**Exercise:** Report every line of the records that contains the word "First".

**Material for this exercise:**
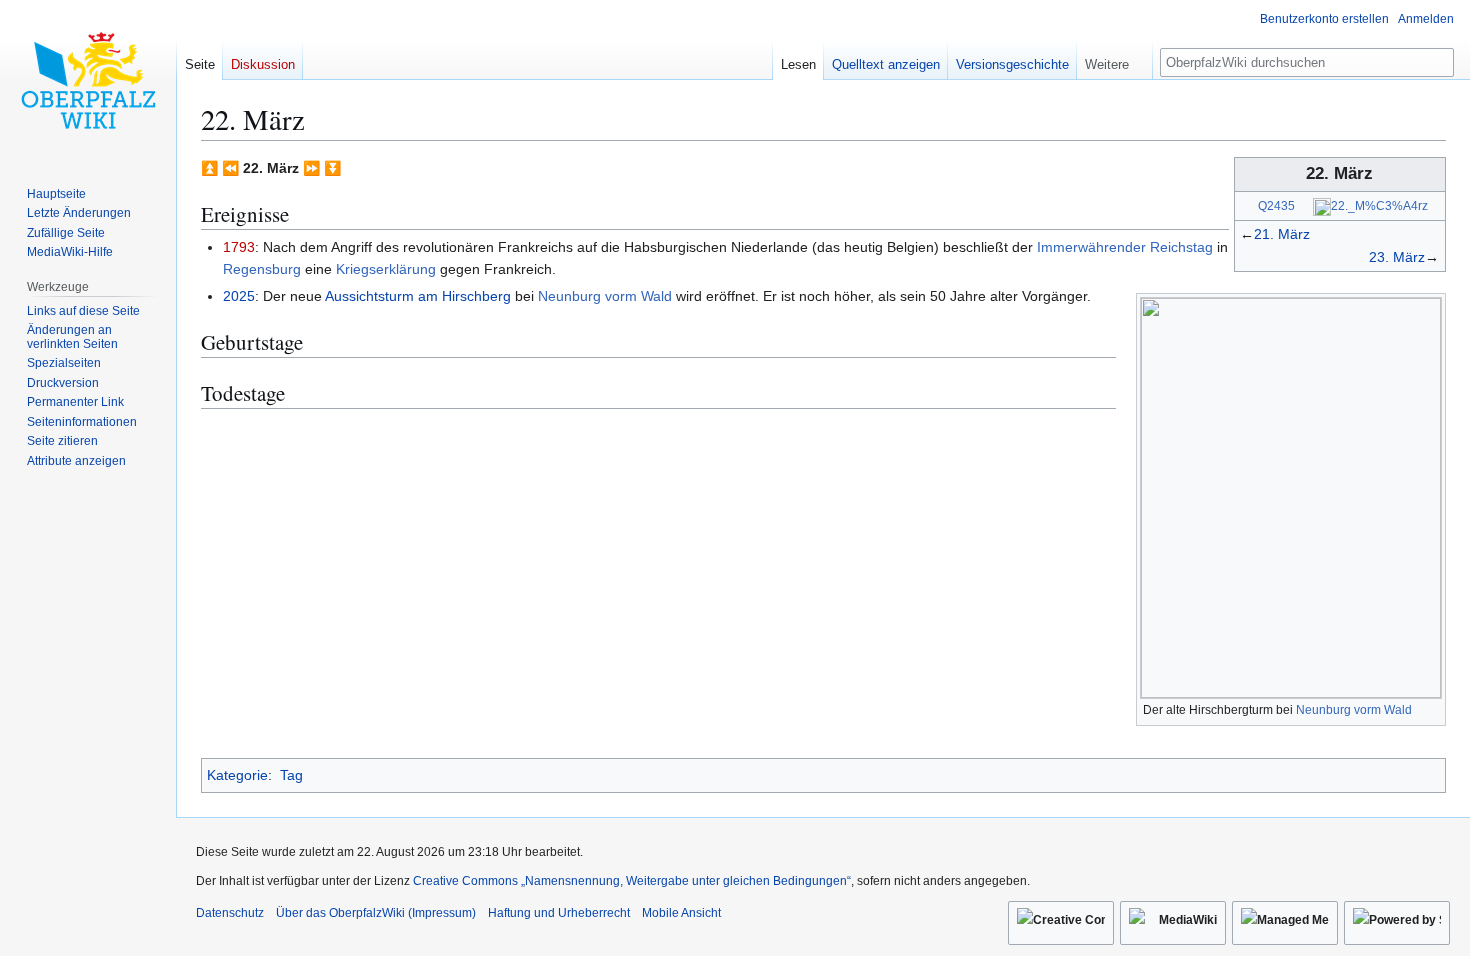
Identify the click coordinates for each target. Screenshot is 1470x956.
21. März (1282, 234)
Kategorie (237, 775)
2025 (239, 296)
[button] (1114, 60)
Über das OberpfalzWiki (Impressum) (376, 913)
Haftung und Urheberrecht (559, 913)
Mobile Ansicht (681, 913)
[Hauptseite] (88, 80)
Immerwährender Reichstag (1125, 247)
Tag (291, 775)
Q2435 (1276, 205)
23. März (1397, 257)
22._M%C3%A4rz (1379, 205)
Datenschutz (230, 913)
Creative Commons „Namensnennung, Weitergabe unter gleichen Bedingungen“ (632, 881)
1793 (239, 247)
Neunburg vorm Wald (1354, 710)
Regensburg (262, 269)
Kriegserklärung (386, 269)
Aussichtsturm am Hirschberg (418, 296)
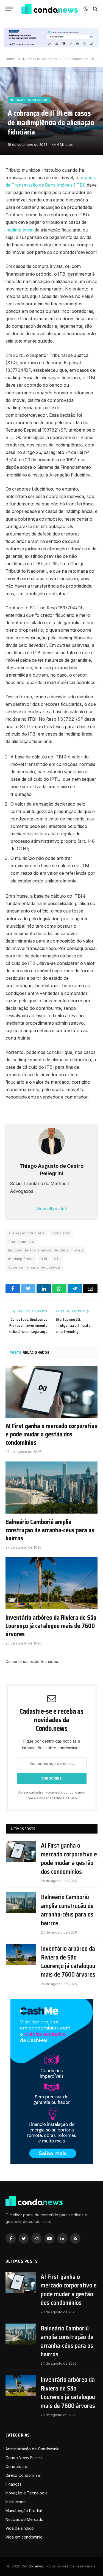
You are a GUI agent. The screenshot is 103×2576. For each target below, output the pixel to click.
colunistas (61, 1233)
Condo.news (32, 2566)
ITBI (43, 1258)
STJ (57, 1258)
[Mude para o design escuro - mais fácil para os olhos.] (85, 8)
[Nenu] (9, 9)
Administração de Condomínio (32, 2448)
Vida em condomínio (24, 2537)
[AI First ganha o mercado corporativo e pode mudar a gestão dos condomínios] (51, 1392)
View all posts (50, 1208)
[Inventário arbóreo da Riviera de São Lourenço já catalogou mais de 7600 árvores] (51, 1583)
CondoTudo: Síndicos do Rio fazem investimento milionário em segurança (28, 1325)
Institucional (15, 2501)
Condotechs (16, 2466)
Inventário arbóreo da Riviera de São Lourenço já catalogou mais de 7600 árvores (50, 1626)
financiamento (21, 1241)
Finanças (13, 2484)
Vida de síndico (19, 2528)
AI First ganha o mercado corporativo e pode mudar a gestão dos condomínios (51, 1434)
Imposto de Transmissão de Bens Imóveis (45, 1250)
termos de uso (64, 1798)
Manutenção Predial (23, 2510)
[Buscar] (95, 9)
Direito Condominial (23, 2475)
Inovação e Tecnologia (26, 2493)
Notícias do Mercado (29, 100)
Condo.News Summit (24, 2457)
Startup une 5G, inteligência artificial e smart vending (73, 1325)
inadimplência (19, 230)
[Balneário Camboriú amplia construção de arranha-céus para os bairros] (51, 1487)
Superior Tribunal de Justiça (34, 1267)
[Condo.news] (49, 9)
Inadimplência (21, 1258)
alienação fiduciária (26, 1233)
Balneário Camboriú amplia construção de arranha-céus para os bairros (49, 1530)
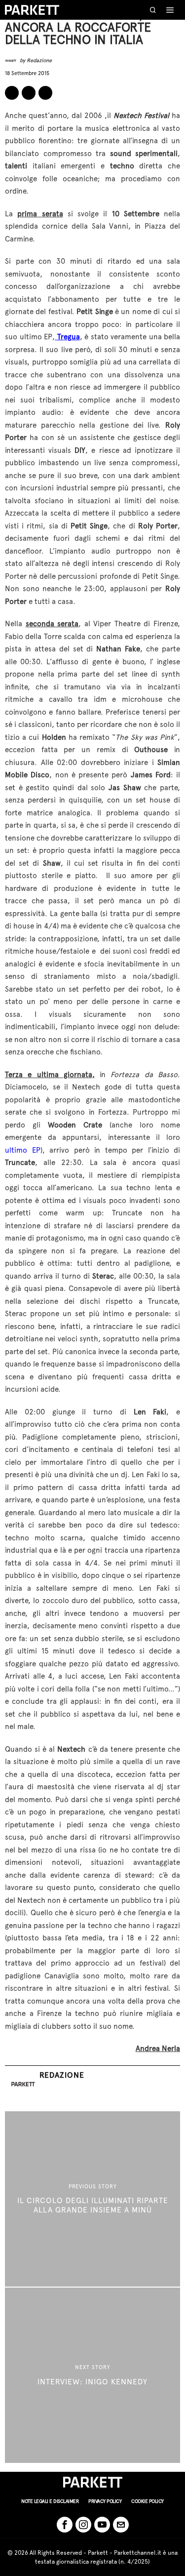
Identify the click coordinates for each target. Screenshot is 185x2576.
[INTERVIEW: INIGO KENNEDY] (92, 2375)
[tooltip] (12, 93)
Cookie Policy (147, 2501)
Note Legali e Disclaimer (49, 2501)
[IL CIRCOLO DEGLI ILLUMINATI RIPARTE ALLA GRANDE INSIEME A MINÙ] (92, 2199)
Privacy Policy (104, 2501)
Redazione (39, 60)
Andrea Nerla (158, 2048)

**Reply:**
[AI First ganha o mercado corporativo e pode mudar a gestão dos condomínios] (51, 1392)
AI First ganha o mercado corporativo e pode mudar a gestão dos condomínios (51, 1434)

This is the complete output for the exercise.